Up the Down Escalator
Whether it was the altitude or a spiteful universe, this was when the rain began to fall in earnest, the path no longer apparent and replaced with a stream flowing parallel to the beck that splashed and gurgled first on their left, then on their right, as they jumped back and forth to find the easiest route.
But there was no easy route, and with every leap across the stream the weight on his back shoved his face into jagged rock or threatened to topple him over and down, and for the first time he wondered, What’s the point, really, what’s the point of this? No exorcism, no purging or clearing of the head, no sense of achievement. It wasn’t even masochism, which was, he understood, supposed to contain an element of pleasure, just profound misery as the rain fell harder still, so that it felt like someone was trying to hose them from the mountain. No need to ask how Marnie was doing, shouting fuck and shit, fucking shit and shitting fucker, at the water and the rocks. He felt the old panic rise in his chest, a sense of dread, visions of broken bones and bleeding heads, and he told himself, as he might his students, Calm down, break the challenge into smaller tasks, twenty steps then twenty more. But when he squinted through stinging eyes the summit seemed no closer, so that it was like climbing up a down escalator on hands and knees, and now Marnie was directing her fury at him.
‘You LIED to me!’
‘How did I lie, Marnie? I said it was a climb!’
‘I’m crawling on my hands and knees! This is grim, just so, so grim.’

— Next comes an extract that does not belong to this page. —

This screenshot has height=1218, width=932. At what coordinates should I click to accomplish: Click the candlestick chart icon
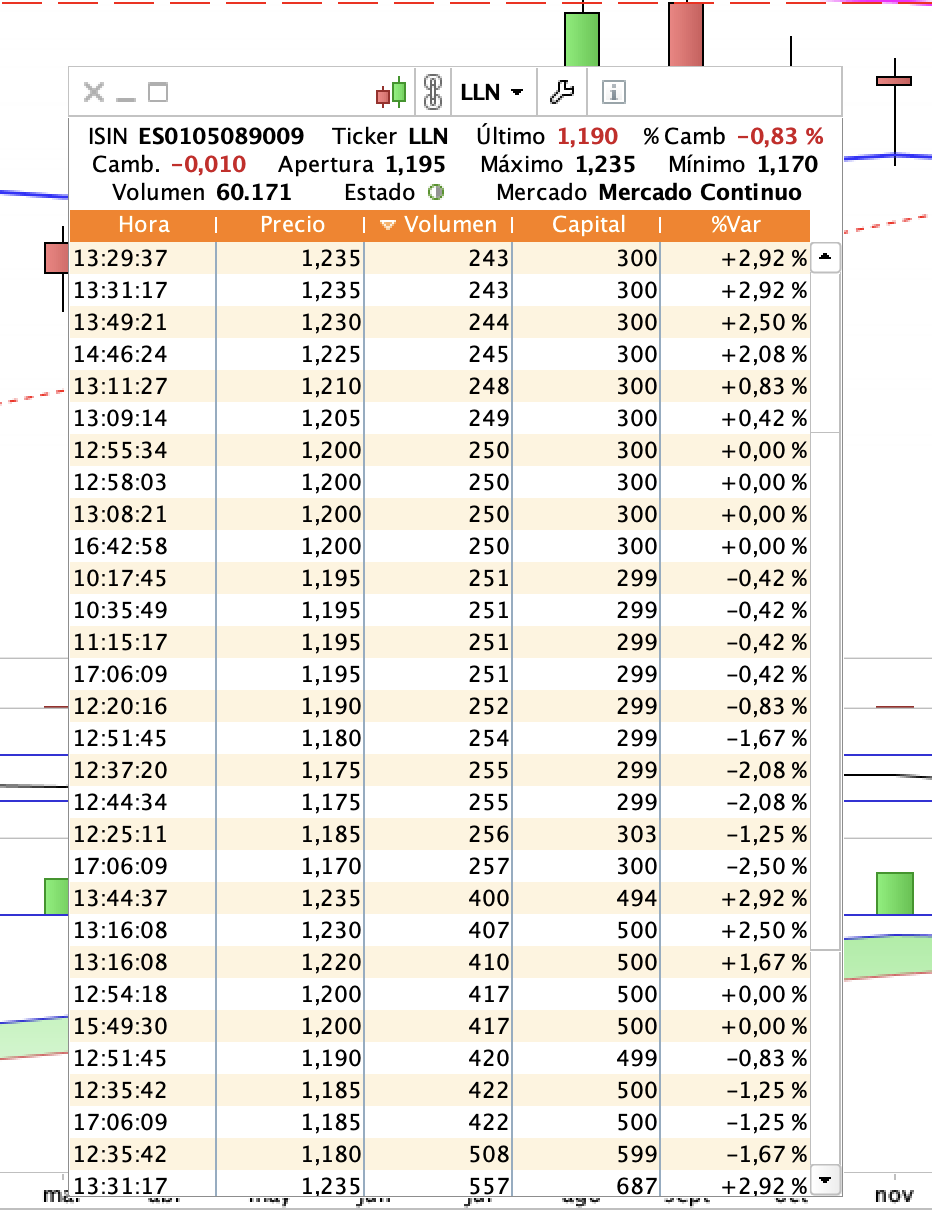pyautogui.click(x=391, y=93)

‘Nearly there! Keep going! Not long now!’ But he was ageing with each step, wheezing, gasping, hips and knees complaining, simultaneously soaked in sweat and rain, and dehydrated from cheap bacon, exertion bringing bile into his mouth. Now he, too, was railing against the rocks and water, in milder terms, damn and blast and bugger, but with no less venom.
‘You are such a liar, Bradshaw!’ shouted Marnie.
They were above the cloud line now and would only know the summit when they got there, but even so. ‘Just one more push, I swear,’ he lied.